[PROBLEM STATEMENT]:
Given the entries below, copy each of them out exactly.

++++ TASK INPUT

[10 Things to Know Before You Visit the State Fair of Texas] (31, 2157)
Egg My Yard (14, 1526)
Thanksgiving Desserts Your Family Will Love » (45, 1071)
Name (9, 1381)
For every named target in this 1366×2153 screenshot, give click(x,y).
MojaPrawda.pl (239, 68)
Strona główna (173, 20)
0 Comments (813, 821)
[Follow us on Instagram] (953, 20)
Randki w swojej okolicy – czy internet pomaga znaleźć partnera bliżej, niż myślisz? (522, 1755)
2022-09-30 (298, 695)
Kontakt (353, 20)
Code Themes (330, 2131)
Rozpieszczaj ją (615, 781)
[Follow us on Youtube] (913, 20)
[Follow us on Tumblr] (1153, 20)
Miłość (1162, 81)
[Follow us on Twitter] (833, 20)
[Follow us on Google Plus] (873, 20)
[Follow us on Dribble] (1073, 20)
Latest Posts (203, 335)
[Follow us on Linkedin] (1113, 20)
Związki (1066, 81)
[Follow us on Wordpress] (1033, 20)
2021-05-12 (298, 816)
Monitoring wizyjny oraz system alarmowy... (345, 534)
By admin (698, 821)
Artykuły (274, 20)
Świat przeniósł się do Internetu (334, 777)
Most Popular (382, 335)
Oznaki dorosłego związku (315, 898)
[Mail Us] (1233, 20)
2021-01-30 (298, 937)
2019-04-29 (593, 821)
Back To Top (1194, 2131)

++++++++

[ANSWER SPACE]:
[10 Things to Know Before You Visit the State Fair of Texas] (31, 2157)
Egg My Yard (14, 1526)
Thanksgiving Desserts Your Family Will Love » (45, 1071)
Name (9, 1381)
For every named target in this 1366×2153 screenshot, give click(x,y).
MojaPrawda.pl (239, 68)
Strona główna (173, 20)
0 Comments (813, 821)
[Follow us on Instagram] (953, 20)
Randki w swojej okolicy – czy internet pomaga znaleźć partnera bliżej, niż myślisz? (522, 1755)
2022-09-30 (298, 695)
Kontakt (353, 20)
Code Themes (330, 2131)
Rozpieszczaj ją (615, 781)
[Follow us on Youtube] (913, 20)
[Follow us on Tumblr] (1153, 20)
Miłość (1162, 81)
[Follow us on Twitter] (833, 20)
[Follow us on Google Plus] (873, 20)
[Follow us on Dribble] (1073, 20)
Latest Posts (203, 335)
[Follow us on Linkedin] (1113, 20)
Związki (1066, 81)
[Follow us on Wordpress] (1033, 20)
2021-05-12 (298, 816)
Monitoring wizyjny oraz system alarmowy... (345, 534)
By admin (698, 821)
Artykuły (274, 20)
Świat przeniósł się do Internetu (334, 777)
Most Popular (382, 335)
Oznaki dorosłego związku (315, 898)
[Mail Us] (1233, 20)
2021-01-30 (298, 937)
2019-04-29 (593, 821)
Back To Top (1194, 2131)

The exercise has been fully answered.